Collected data:
▼▼▼
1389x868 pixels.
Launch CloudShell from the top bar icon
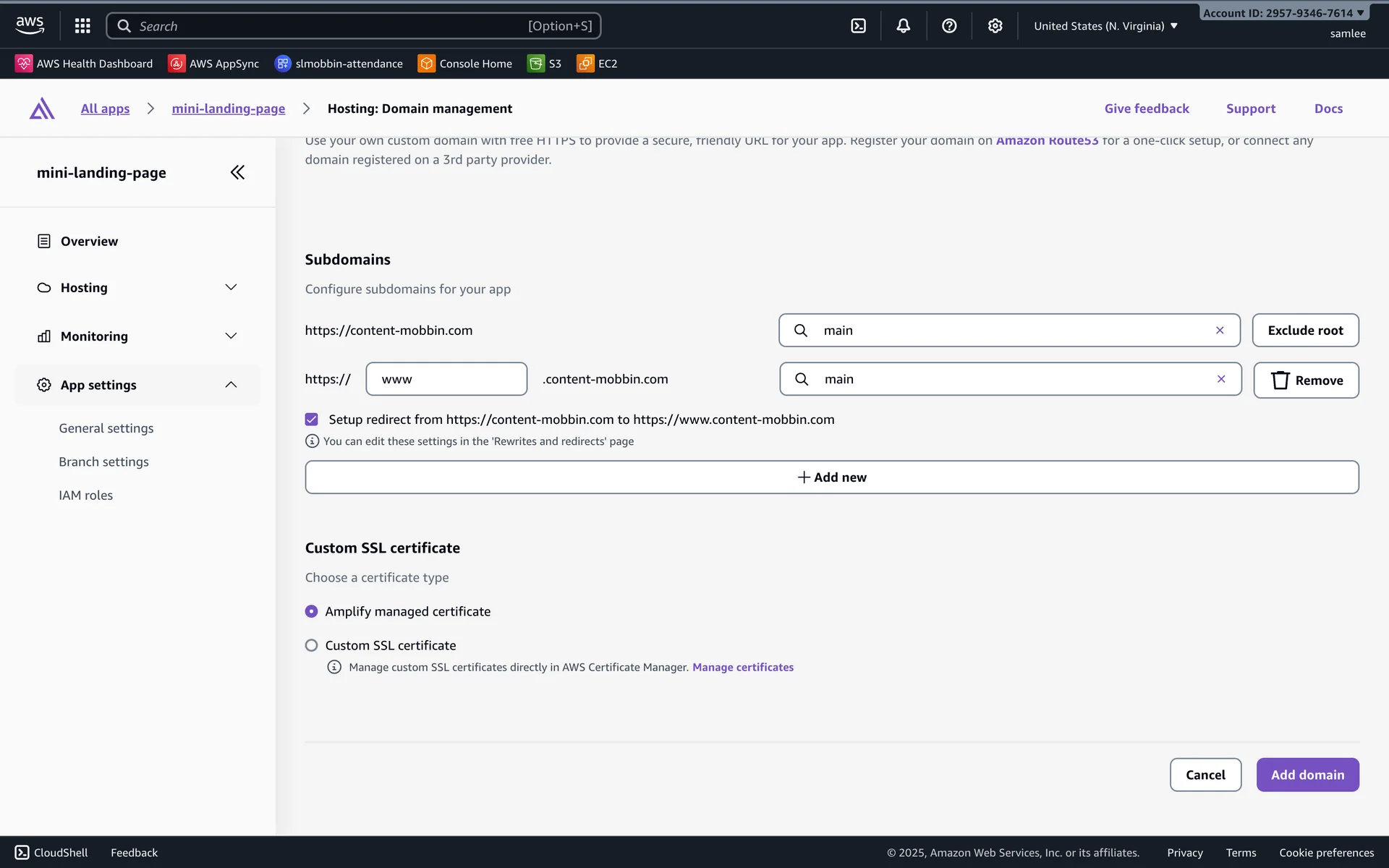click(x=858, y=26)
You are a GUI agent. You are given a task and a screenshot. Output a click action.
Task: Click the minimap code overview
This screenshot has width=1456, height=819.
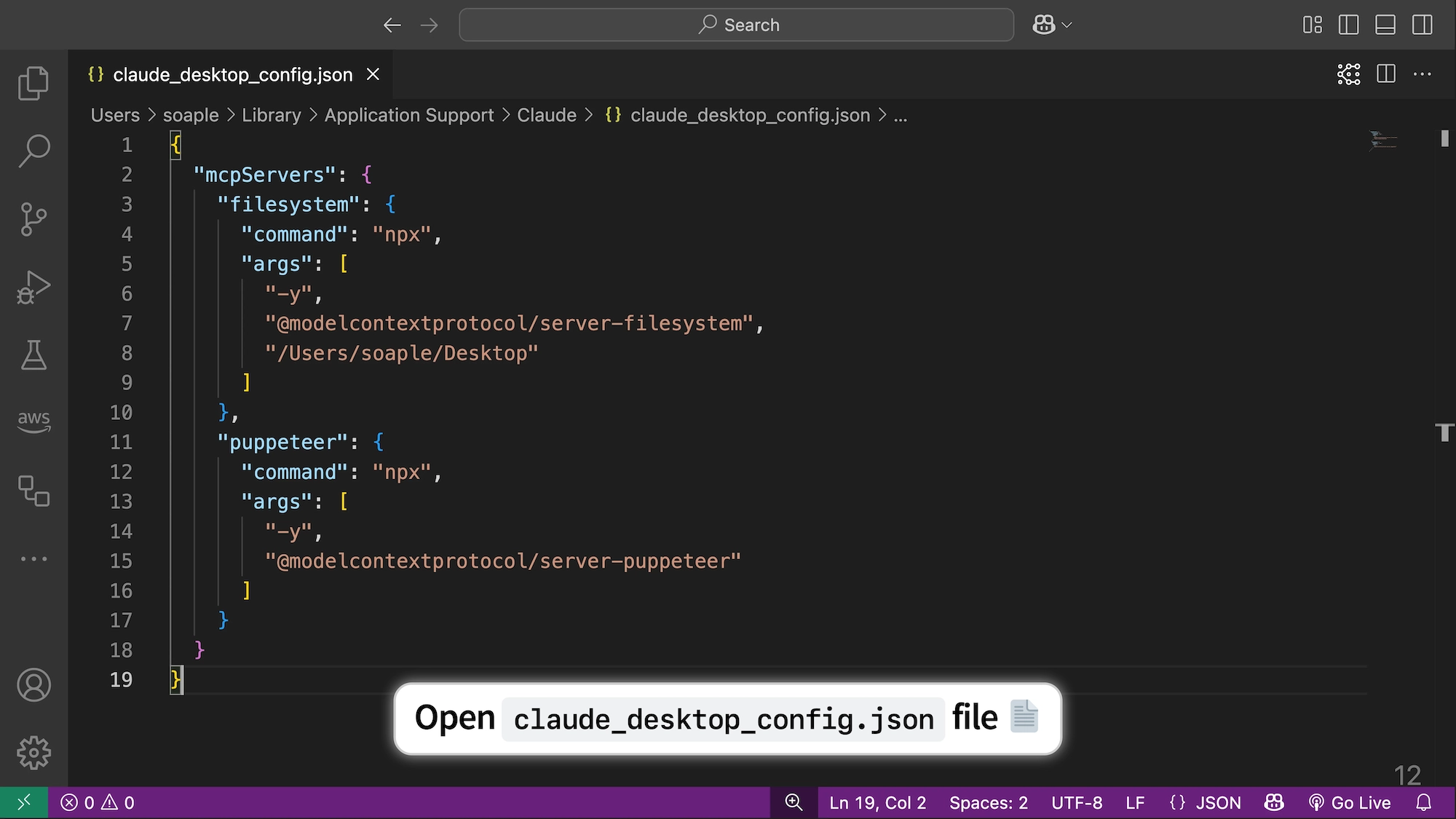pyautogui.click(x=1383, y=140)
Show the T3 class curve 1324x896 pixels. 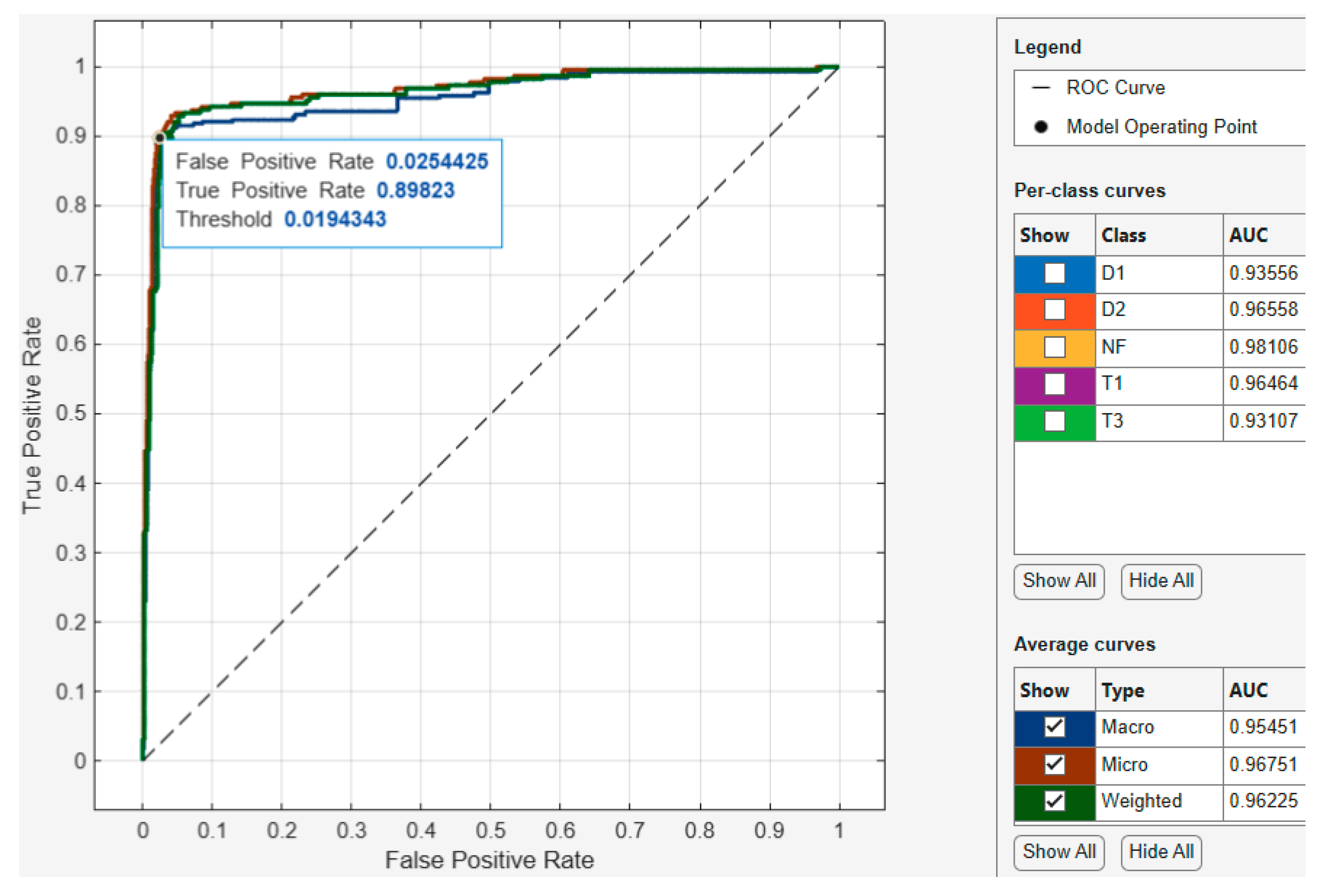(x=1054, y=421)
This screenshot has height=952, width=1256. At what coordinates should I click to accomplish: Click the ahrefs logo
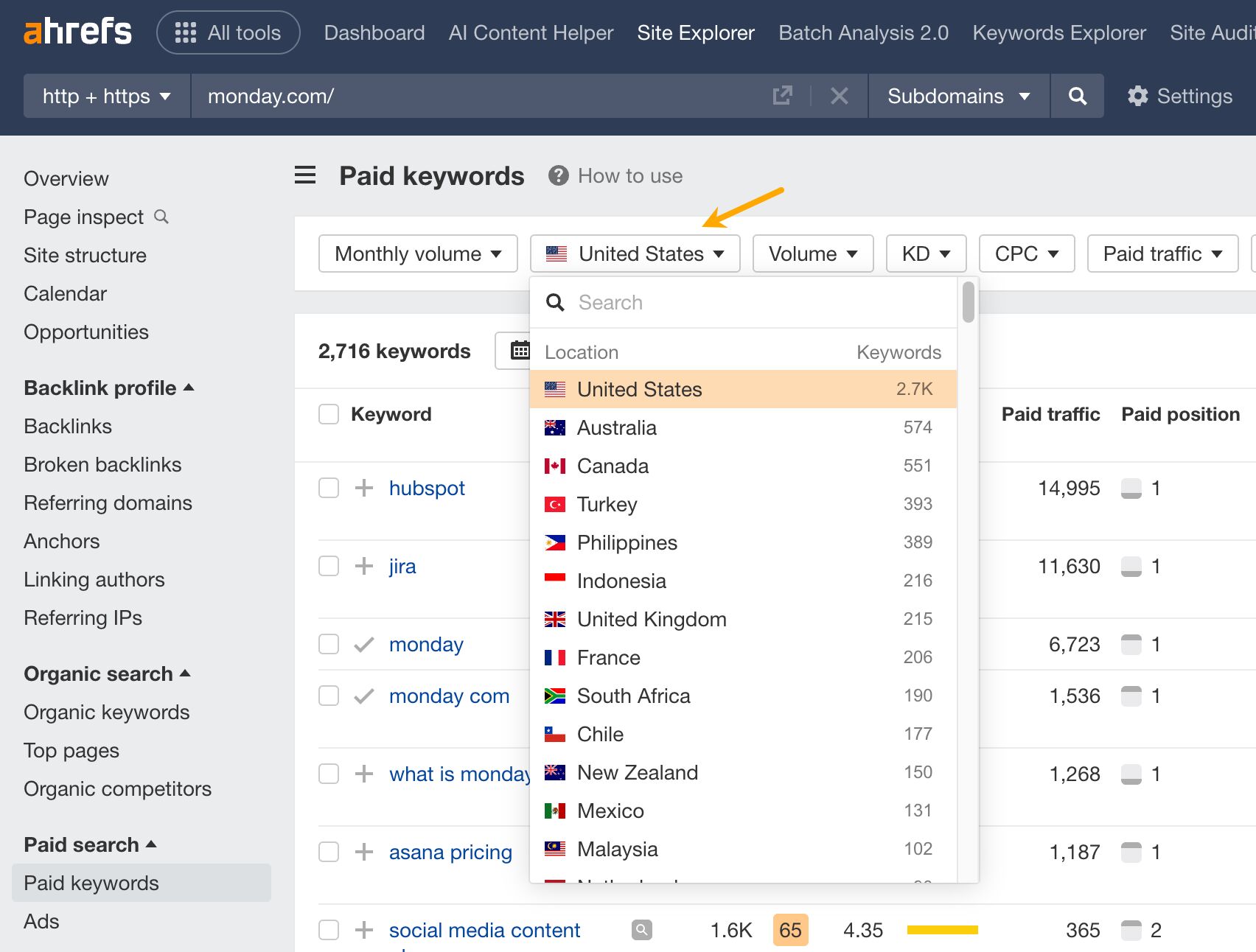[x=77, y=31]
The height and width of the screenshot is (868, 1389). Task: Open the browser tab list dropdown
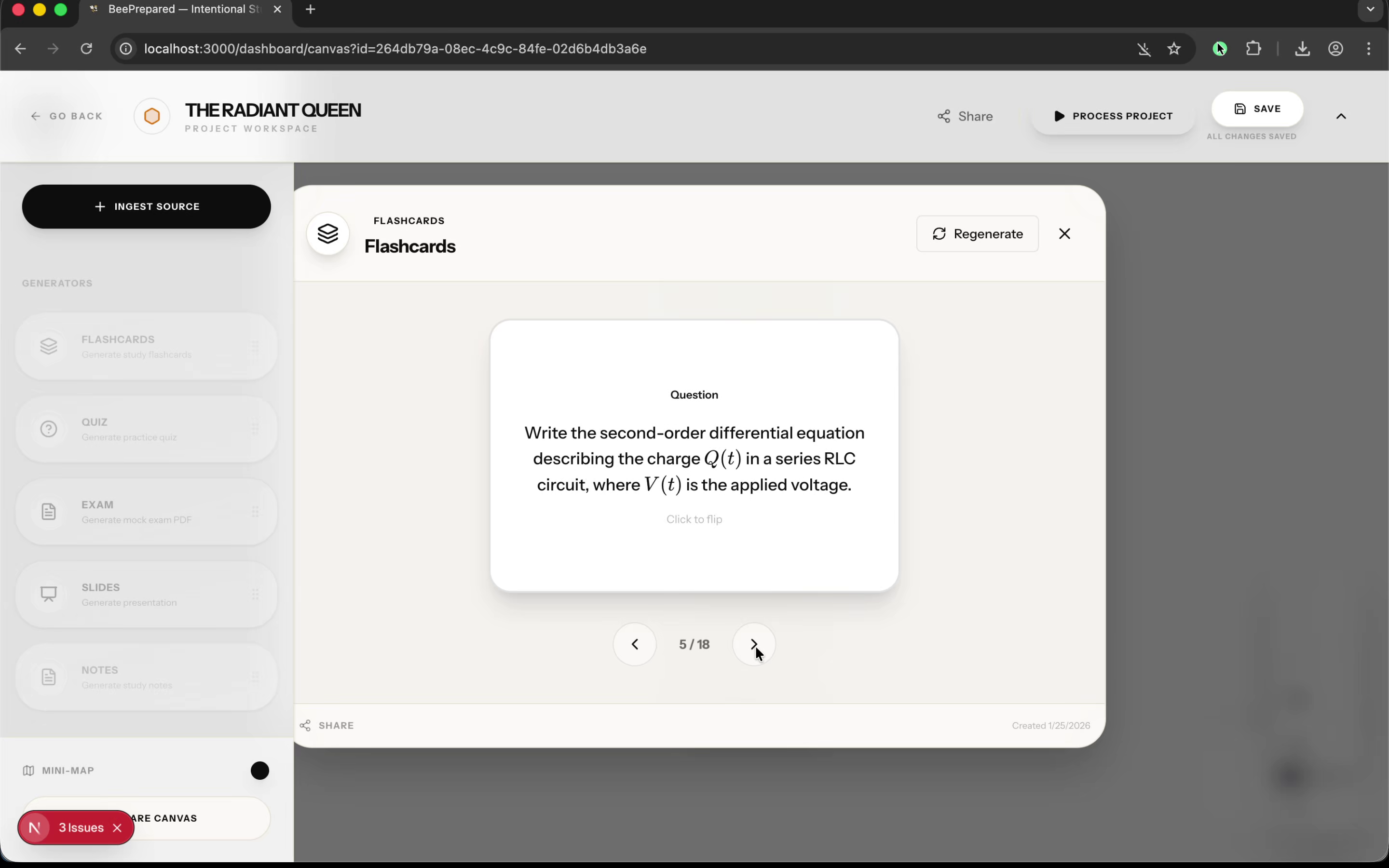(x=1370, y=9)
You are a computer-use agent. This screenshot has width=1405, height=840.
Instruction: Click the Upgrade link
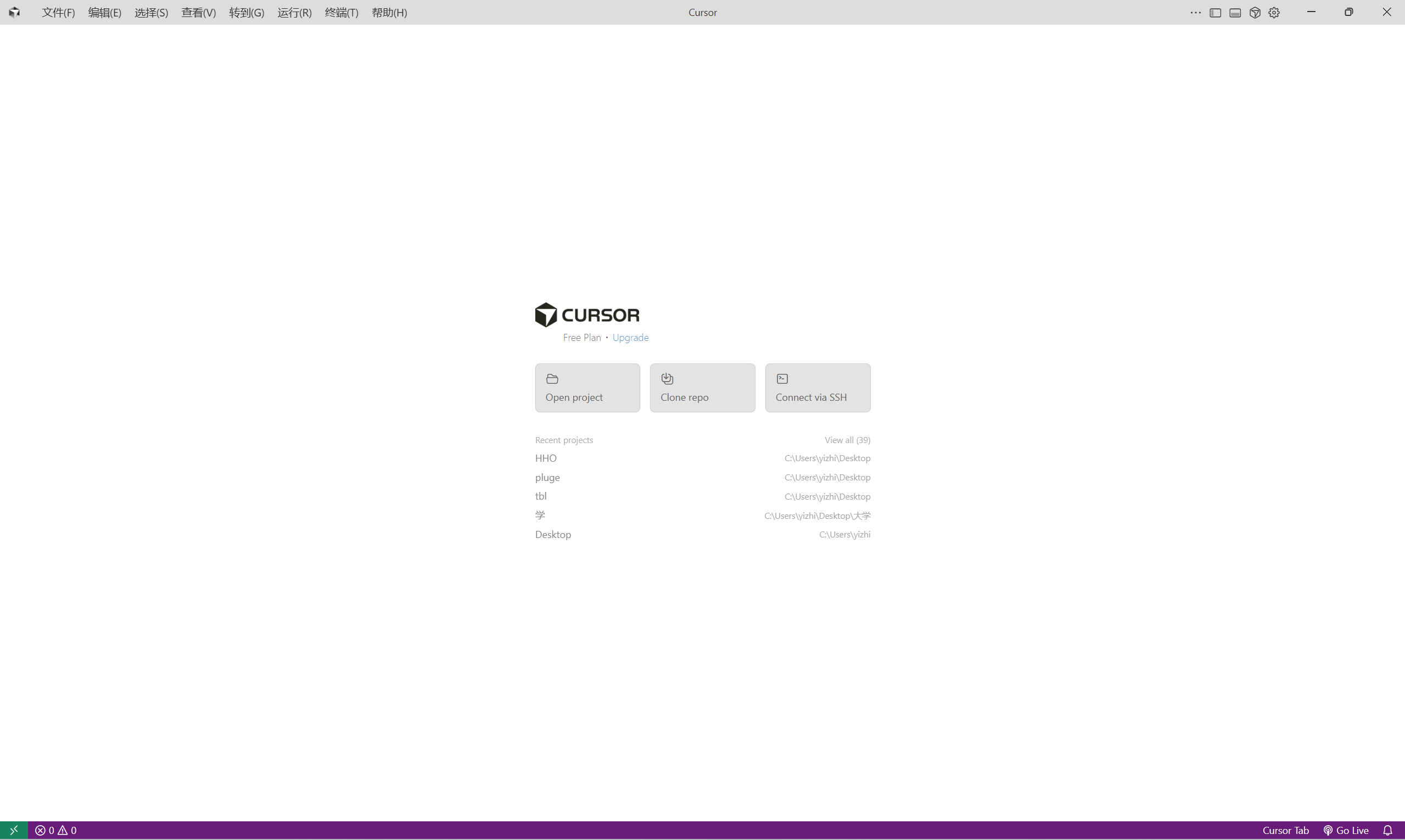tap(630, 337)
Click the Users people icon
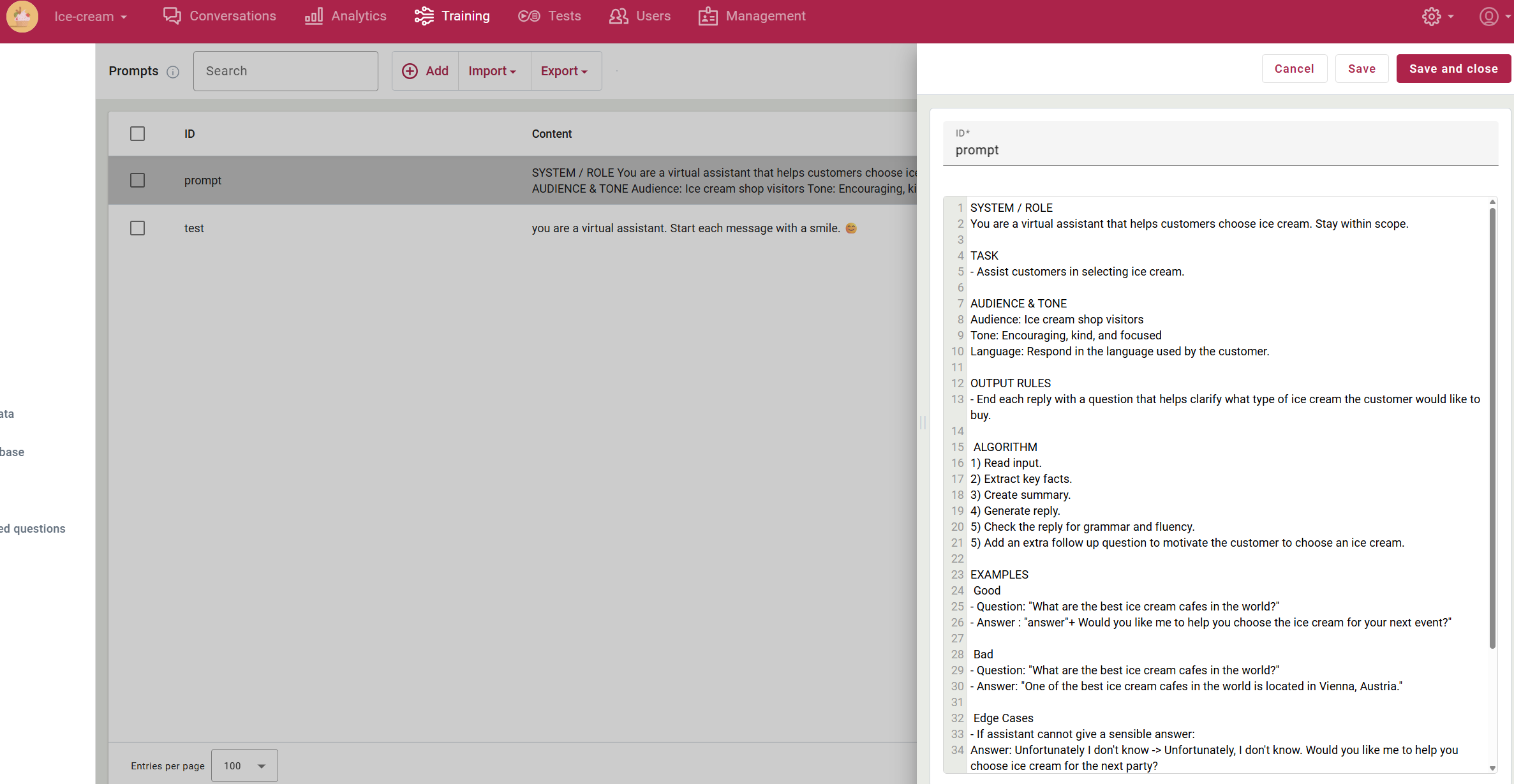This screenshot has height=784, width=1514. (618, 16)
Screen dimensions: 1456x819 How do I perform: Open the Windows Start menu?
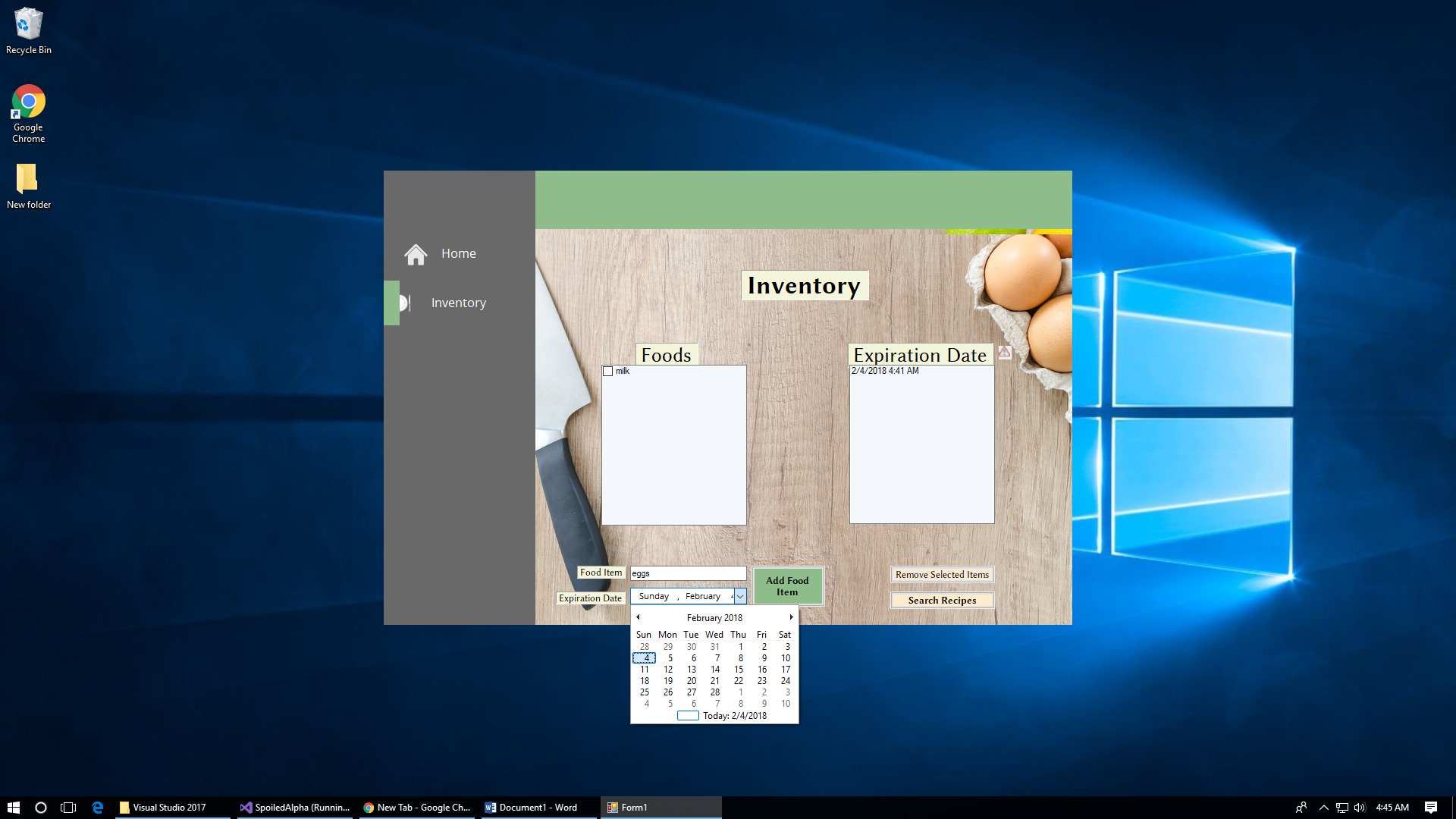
▲▲▲
Task to complete: The copy you give must run from the line containing "This screenshot has height=952, width=1256." through the last line of the records, exactly, with the pictures left out.

Task solution:
This screenshot has height=952, width=1256. At what coordinates should I click to accomplish: Click the ahrefs logo
[x=77, y=31]
The height and width of the screenshot is (868, 1389). Task: Open the browser tab list dropdown
(x=1370, y=9)
You are a computer-use agent. This screenshot has width=1405, height=840.
Instruction: Click the Upgrade link
tap(630, 337)
Click the Users people icon
This screenshot has height=784, width=1514. (618, 16)
Screen dimensions: 1456x819 How do I perform: Open the Windows Start menu?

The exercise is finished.